The other day my son asked if he could help me make eggs for breakfast. My initial reaction to his request was one of complaint. After fighting the temptation to send him away I decided to use this father-son moment as a time of discipleship. I gathered all the materials we needed to make breakfast and then it happened.
My son asked if he could crack his own egg. I thought to myself, “Oh great, that means I’m going to have to clean up all your mess once you’re done.” To be completely honest I found myself getting frustrated by his request. Well, things got worse. I decided to let my son crack the egg. I wanted him to feel what the process of cooking was like. I wanted him to see the beauty of creating something and I wanted to use the whole moment as an opportunity for discipleship. I wanted to rejoice in the end process of discipleship without enduring the messiness of discipleship.
I reluctantly handed my son an egg and instructed him on how to crack the egg. Moments later, the egg is everywhere except in the bowl. “I knew this was going to happen”, I thought to myself.
This was exactly why I didn’t want my son’s help in the first place because I knew he was going to make a mess.
At this point, my son could feel the frustration oozing from my temperament as he shortly after begins apologizing to me. “I’m so sorry Papi. I’m never going to be able to make eggs.”
At that moment I had a decision to make.

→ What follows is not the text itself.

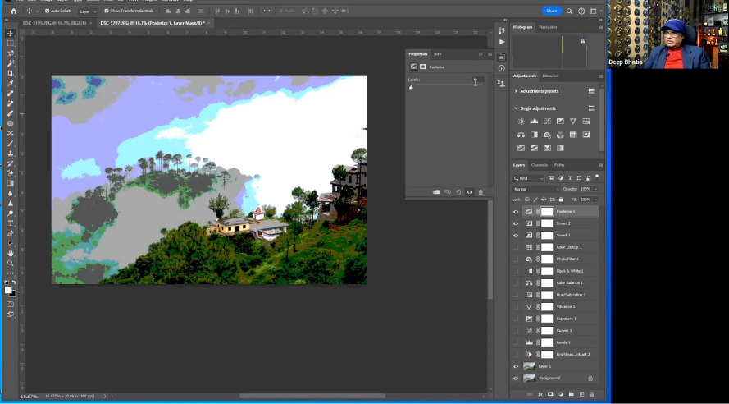Screen dimensions: 729x404
Task: Click the trash icon in the Layers panel
Action: coord(591,394)
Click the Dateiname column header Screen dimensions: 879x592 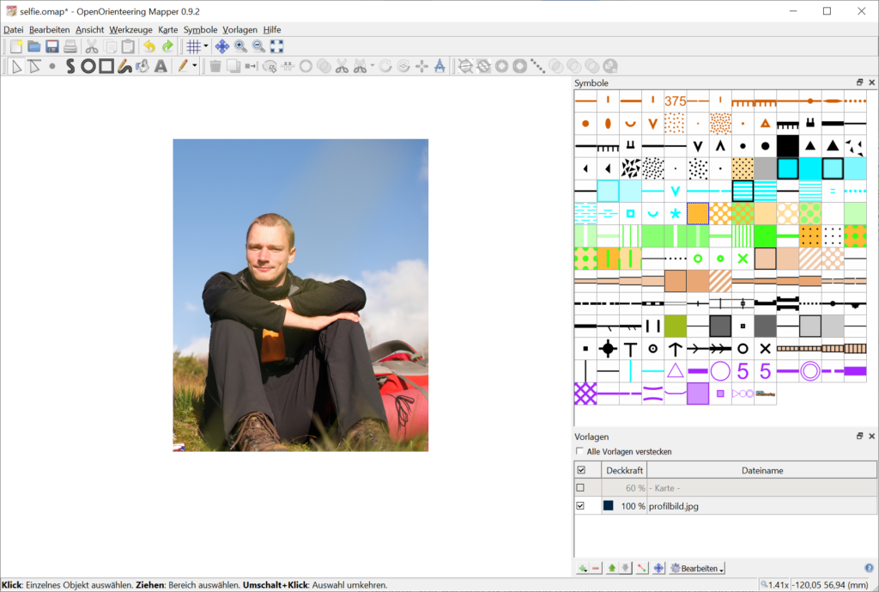pyautogui.click(x=761, y=470)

Was I going to communicate to my son that his help was useless and send him away to play with his toys while I cleaned up the mess he made and finish making breakfast by myself? Or, was I going to use this inconvenient moment to encourage my son and help build confidence in him?
By God’s grace, I chose the latter. I was able to use a broken moment and use to as a teaching moment. I was able to change my attitude just quick enough to help my son see that he isn’t a failure. While my son’s demeanor expressed discouragement I looked him in the eyes and said to him, “It’s okay papa, don’t give up. Papi is not mad at you. I believe in you and I know you can do it.”

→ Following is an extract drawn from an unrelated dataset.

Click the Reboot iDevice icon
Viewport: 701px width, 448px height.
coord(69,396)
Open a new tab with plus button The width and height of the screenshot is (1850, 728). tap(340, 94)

As soon as I said those words I knew right away that the Lord helped me redeem the moment. The tone in my voice and confidence in my eyes helped serged a sense of hope and courage in my son that gave him the ability to see that he wasn’t a loser because he failed, instead he was successful because he tried and his father believed in him.
After giving my son a hug and reminding him that I loved him and was not upset with him I gave him another egg and walked him through the whole egg cracking process again.
In the end, I helped my son crack and cook three eggs and the whole process took less than 10 minutes. The sobering part of it all is that in 10 minutes I was able to teach my son the importance of resilience, reconciliation, self-control and a host of other virtues and because of my superficial desire to not make a mess I almost missed the sweet blessing of teaching my son what a godly man looks like in the face of adversity.
On that day the Lord used me to take a messy moment and turn it into a teachable moment. He enabled me to create confidence and resilience in my son rather than feed condemnation and self-doubt. The sobering thing about the whole event is that I know that there are countless other times where I didn’t respond like I did on this occasion.
Fathers, may we never forget that every moment is an opportunity for discipleship in our home. Pray the Lord gives us eyes to see and capture those moments when they come our way.